In Massachusetts during the last 10 years, Audesse said, “one-fourth of 1 percent of all the doctors — 98 of the 37,369 doctors — accounted for more than 13 percent of all the malpractice payments, $134 million of the $1 billion in total payments.”

Amazing. Thirteen percent of the malpractice payments were generated by just a quarter of a percent of all the doctors in the state, yet the solution is to cap non-economic damages. So, if a dirt poor single mother of three is blinded because of a medical error, she gets the capped amount and almost nothing else (if she can find an attorney, and if she then wins her case). If a corporate CEO is similarly blinded, she gets millions in lost income on top of the relatively paltry cap amount.
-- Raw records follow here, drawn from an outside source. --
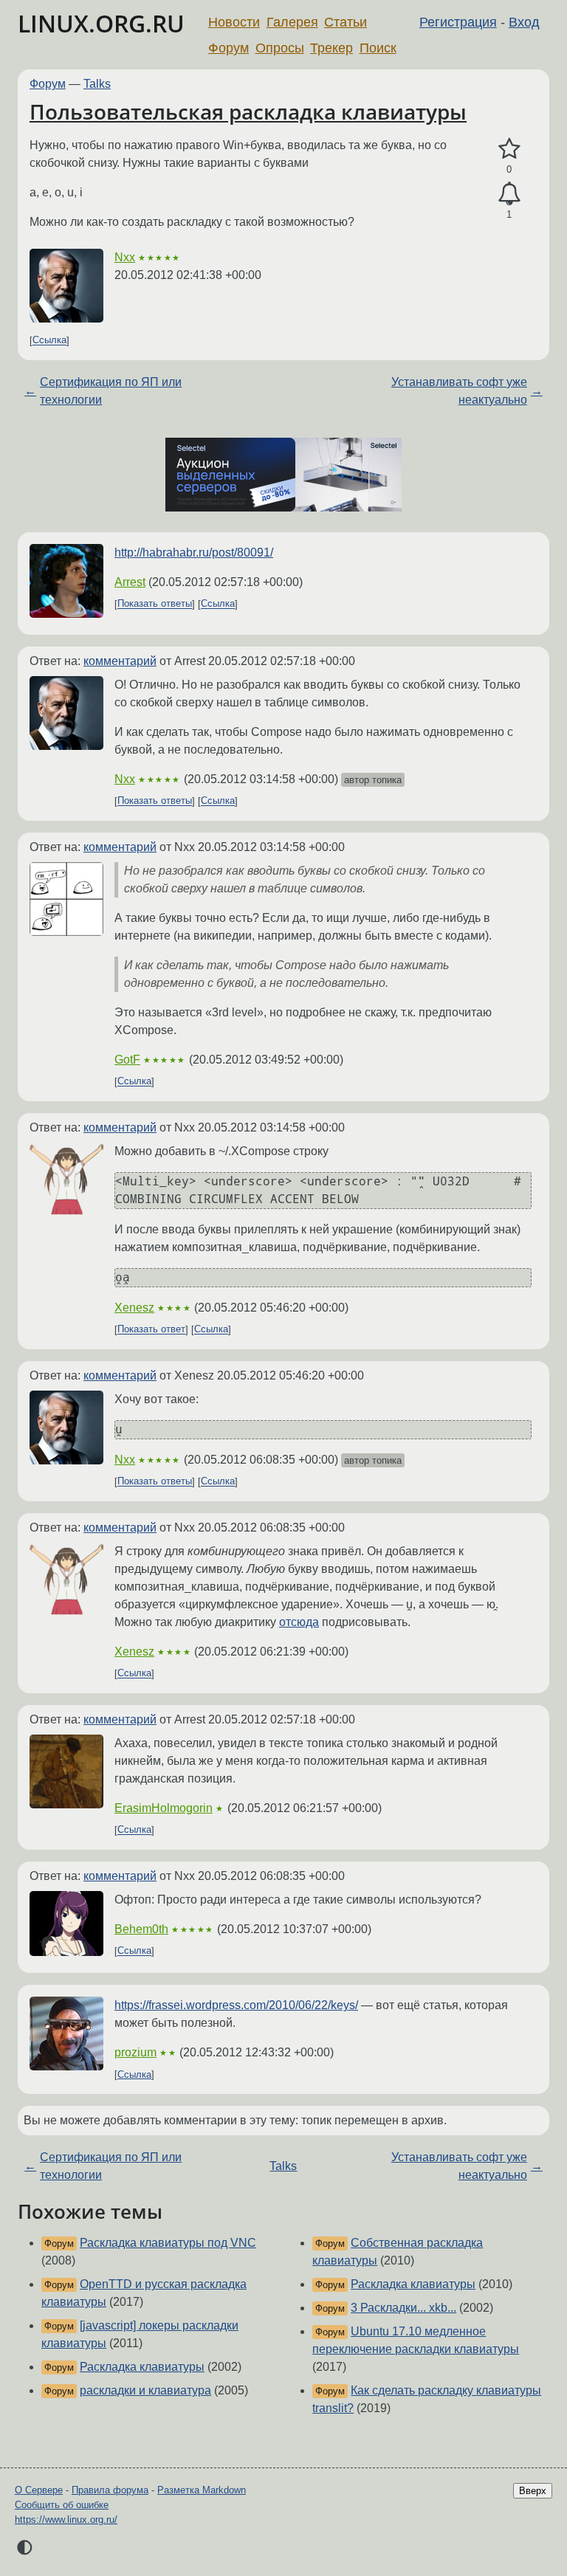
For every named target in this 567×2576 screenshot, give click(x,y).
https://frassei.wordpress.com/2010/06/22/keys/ (236, 2005)
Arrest (129, 582)
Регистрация (458, 22)
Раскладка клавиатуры (142, 2366)
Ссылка (49, 340)
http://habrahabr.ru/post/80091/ (193, 552)
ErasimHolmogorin (163, 1808)
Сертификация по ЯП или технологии (111, 391)
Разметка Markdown (201, 2490)
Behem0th (141, 1929)
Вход (524, 22)
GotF (127, 1059)
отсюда (299, 1622)
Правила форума (110, 2490)
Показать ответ (151, 1329)
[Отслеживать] (509, 194)
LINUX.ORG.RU (101, 23)
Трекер (331, 48)
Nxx (124, 257)
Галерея (292, 22)
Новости (234, 22)
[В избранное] (509, 149)
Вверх (532, 2490)
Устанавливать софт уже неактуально (459, 391)
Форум (228, 48)
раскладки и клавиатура (145, 2390)
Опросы (279, 48)
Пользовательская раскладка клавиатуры (248, 111)
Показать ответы (154, 604)
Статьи (345, 22)
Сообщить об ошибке (62, 2504)
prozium (135, 2052)
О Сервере (39, 2490)
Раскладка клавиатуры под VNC (168, 2242)
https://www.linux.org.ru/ (66, 2519)
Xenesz (134, 1307)
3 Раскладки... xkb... (403, 2307)
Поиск (378, 48)
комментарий (120, 661)
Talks (97, 84)
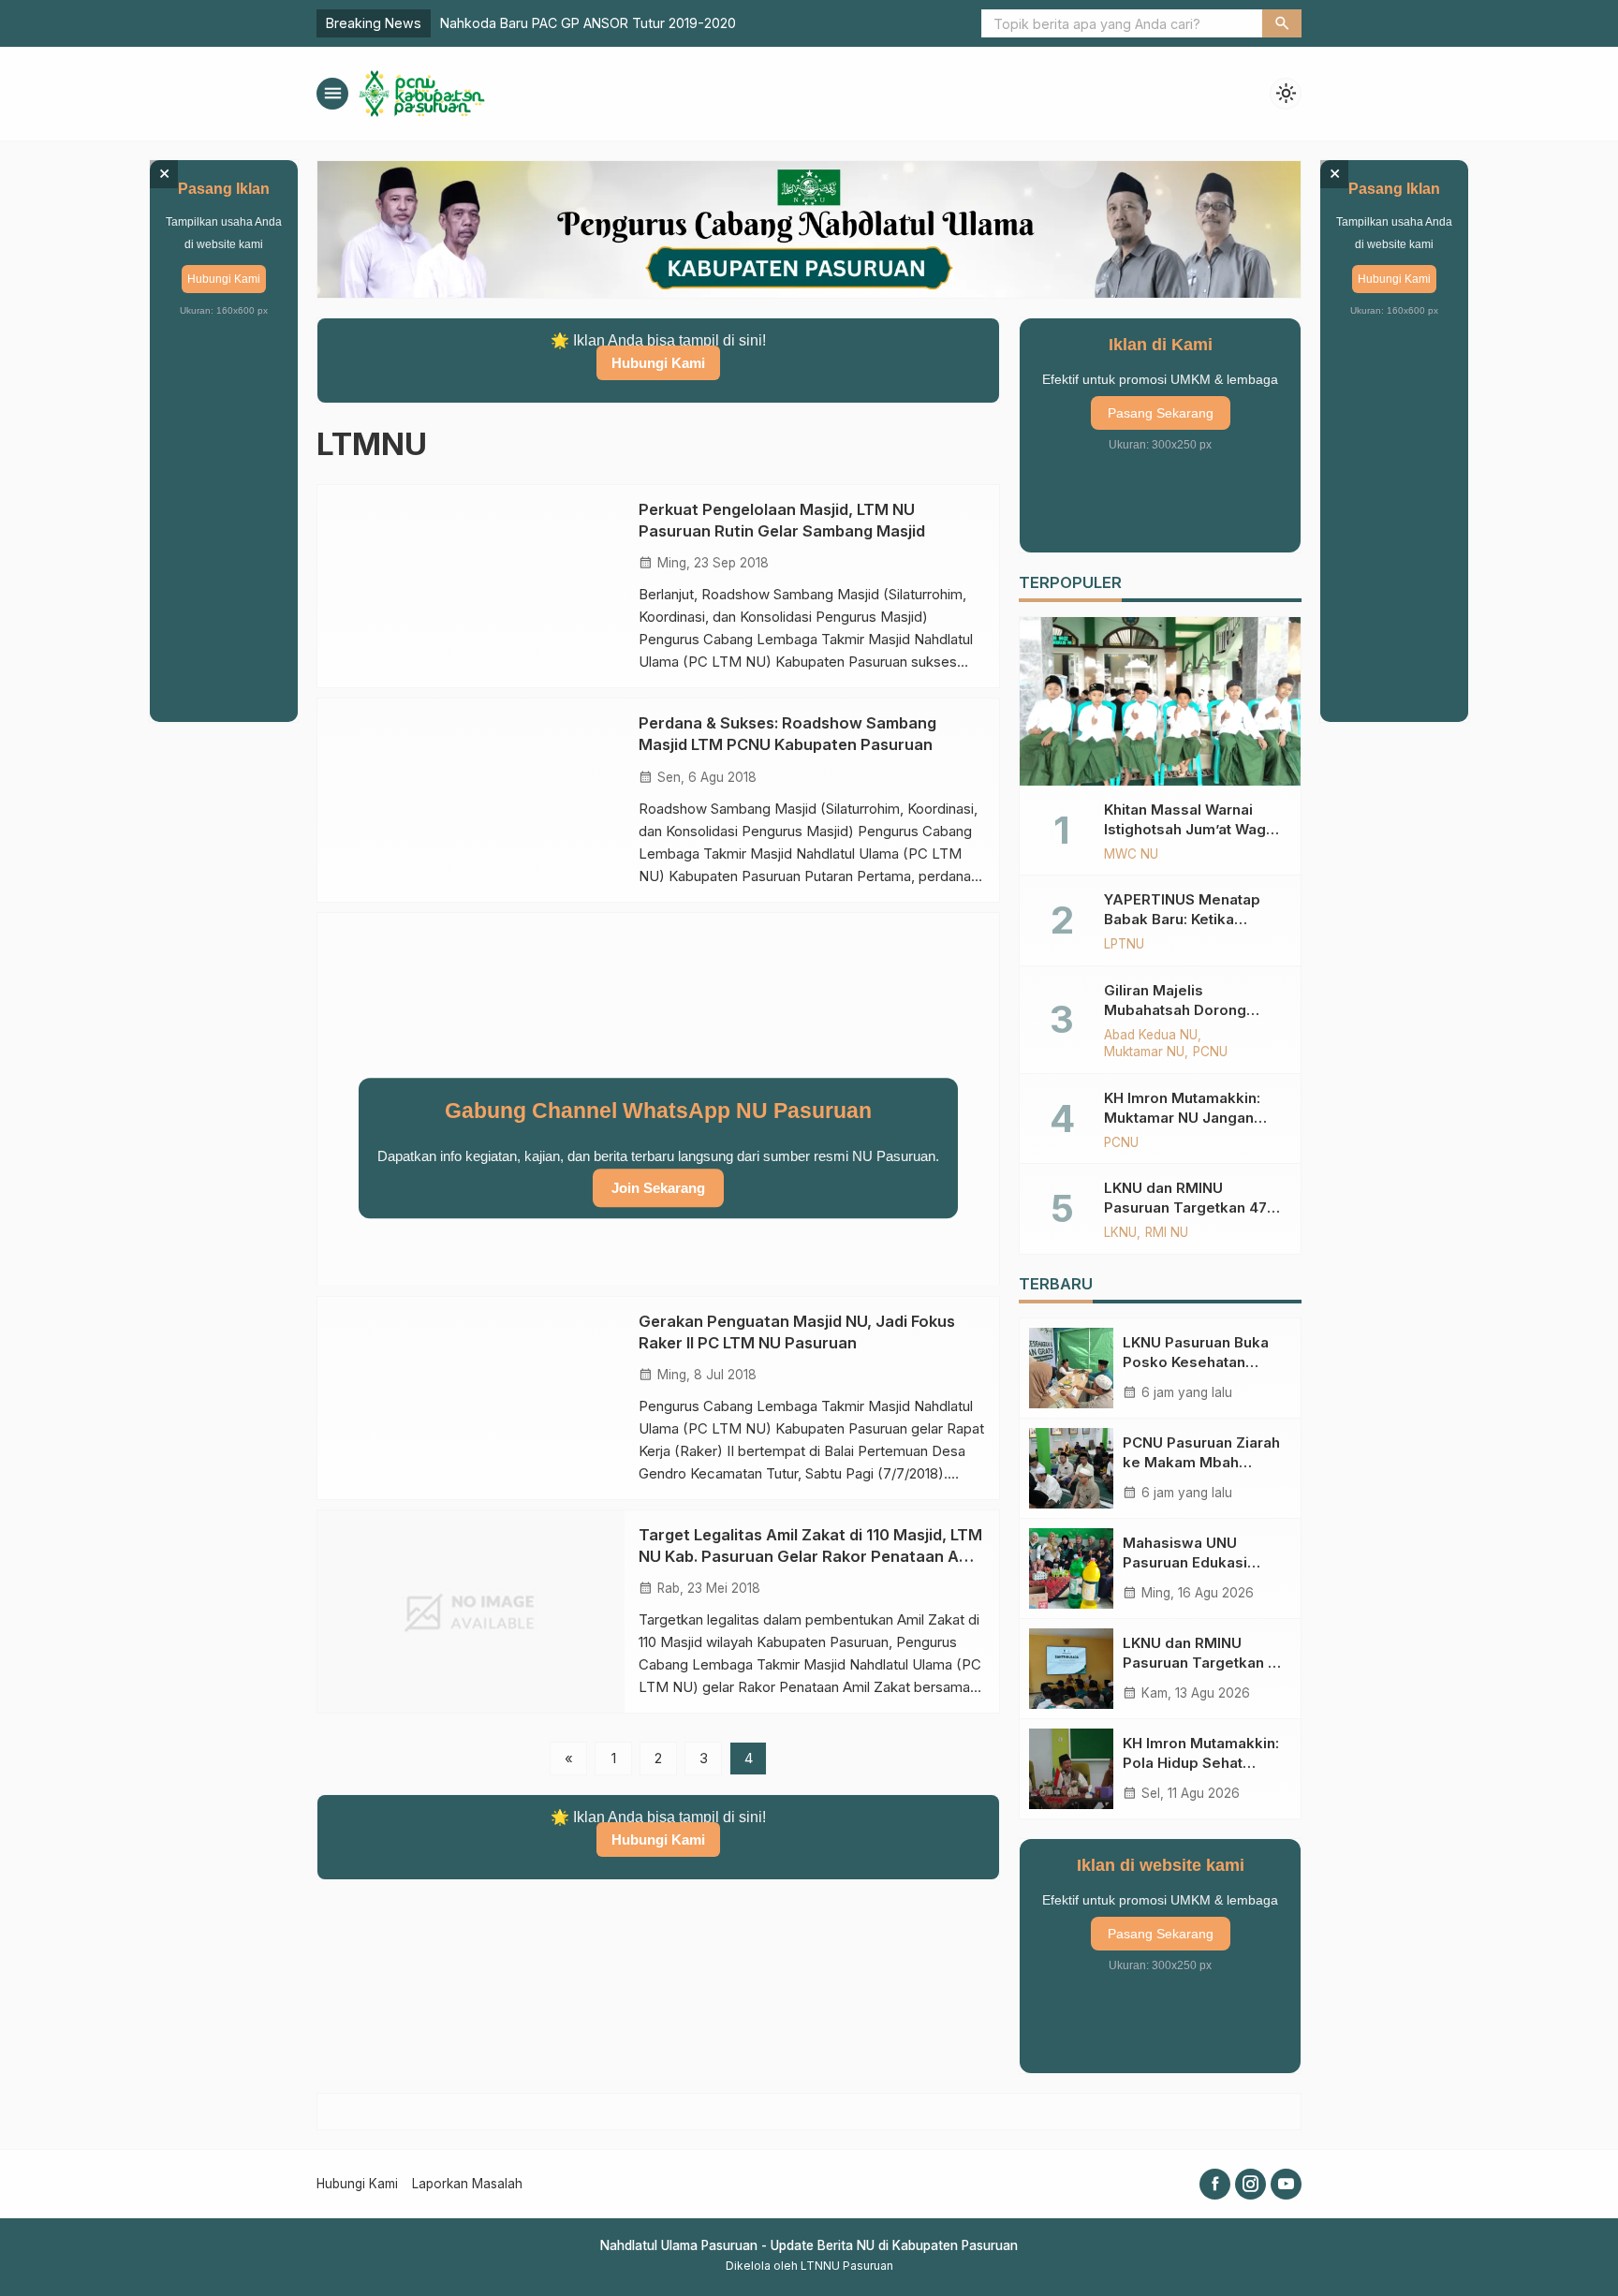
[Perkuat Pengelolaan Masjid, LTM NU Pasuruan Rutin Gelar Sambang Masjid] (471, 586)
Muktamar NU (1144, 1052)
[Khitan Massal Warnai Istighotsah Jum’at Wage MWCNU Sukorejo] (1160, 701)
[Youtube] (1286, 2184)
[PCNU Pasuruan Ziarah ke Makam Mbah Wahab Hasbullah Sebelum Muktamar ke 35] (1071, 1468)
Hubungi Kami (658, 363)
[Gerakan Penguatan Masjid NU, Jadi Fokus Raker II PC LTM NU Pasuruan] (471, 1397)
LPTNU (1124, 944)
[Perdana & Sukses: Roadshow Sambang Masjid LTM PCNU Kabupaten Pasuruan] (471, 800)
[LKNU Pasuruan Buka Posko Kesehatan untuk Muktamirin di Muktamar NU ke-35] (1071, 1368)
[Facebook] (1214, 2184)
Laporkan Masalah (467, 2183)
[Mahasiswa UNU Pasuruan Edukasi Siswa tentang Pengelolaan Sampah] (1071, 1568)
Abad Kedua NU (1151, 1035)
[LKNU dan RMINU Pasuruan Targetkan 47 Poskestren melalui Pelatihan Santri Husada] (1071, 1668)
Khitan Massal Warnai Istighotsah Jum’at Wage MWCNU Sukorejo (1189, 829)
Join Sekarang (658, 1188)
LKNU (1120, 1233)
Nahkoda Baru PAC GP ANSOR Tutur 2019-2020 (588, 23)
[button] (1282, 23)
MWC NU (1131, 854)
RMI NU (1166, 1233)
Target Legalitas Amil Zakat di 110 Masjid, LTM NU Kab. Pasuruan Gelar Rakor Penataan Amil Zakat (810, 1555)
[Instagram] (1250, 2184)
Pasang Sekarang (1161, 412)
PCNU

It would be interesting to see how the numbers work in Illinois, but the state’s website is of little help.

Here’s a good summary of what the Urban Institute’s Mr. Bovbjerg recommended in a recent article:

The current medical liability system works poorly for patients and physicians, the authors say. Because of steep increases in malpractice premiums, physicians tend to practice “defensive medicine,” ordering unnecessary medical tests, procedures, and referrals for their patients. Not only are patients exposed to unnecessary physical risk, but health care costs rise even further. Meanwhile, large numbers of Americans continue to suffer preventable medical injuries.

Bovbjerg points out that in the mid 1980s, anesthesiologists adopted “practice guidelines” that “drastically” reduced patient deaths and insurance premiums.

He also recommended several legislative solutions (highlighting mine):

* States could implement physician licensure requirements, such as the risk management training required by the Massachusetts Board of Registration.

* Insurance regulators could provide premium discounts on malpractice insurance based on doctors’ performance — an up-front investment in quality improvement that would reap savings in the long term.

* Tort reform could be contingent on reporting of errors, or implementing specific activities that increase patient safety.

* Health plans, Medicare, and Medicaid could provide partial subsidies of physicians’ premiums in return for specific safety enhancements.

* Doctors could invest in tools such as electronic prescribing aids and automated systems for tracking of tests.

* Better information on patient safety could be collected and reported to facilitate safety improvement and physician involvement.

But just when you think you’ve got it figured out, you read articles like this and you see the other side. (Registration and fee required, but well worth it.)

A new leader is emerging among Chicago’s powerful medical malpractice plaintiffs lawyers, 50-year-old Kevin G. Burke, who operates with a distinct advantage over his better-known competitors: his eight years spent on the other side, defending doctors and hospitals.

That experience, all but unique among the city’s top medical malpractice plaintiffs’ lawyers, helped Mr. Burke secure verdicts and settlements last year totaling $89.8 million, tops in Chicago.

Man, that’s a lot of dough. Here are his top three verdicts:

Evelyn Arkebauer, et al. v. Northwestern Medical Faculty Foundation, Northwestern Memorial Hospital, et al.
Settlement: $35.0 million
Allegation: Plaintiff’s son was rendered permanently disabled after a delay in treatment.

Misty Campbell, et al. v. St. Francis Hospital and Health Center, et al.
Verdict: $32.0 million
Allegation: Plaintiff’s son suffered brain damage and blindness after the medical staff failed to recognize signs of fetal distress.

Heather Duvall, et al. v. Evanston Northwestern Healthcare, et al.
Settlement: $15.0 million
Allegation: Plaintiff’s son suffered brain damage after physician applied excessive force during delivery.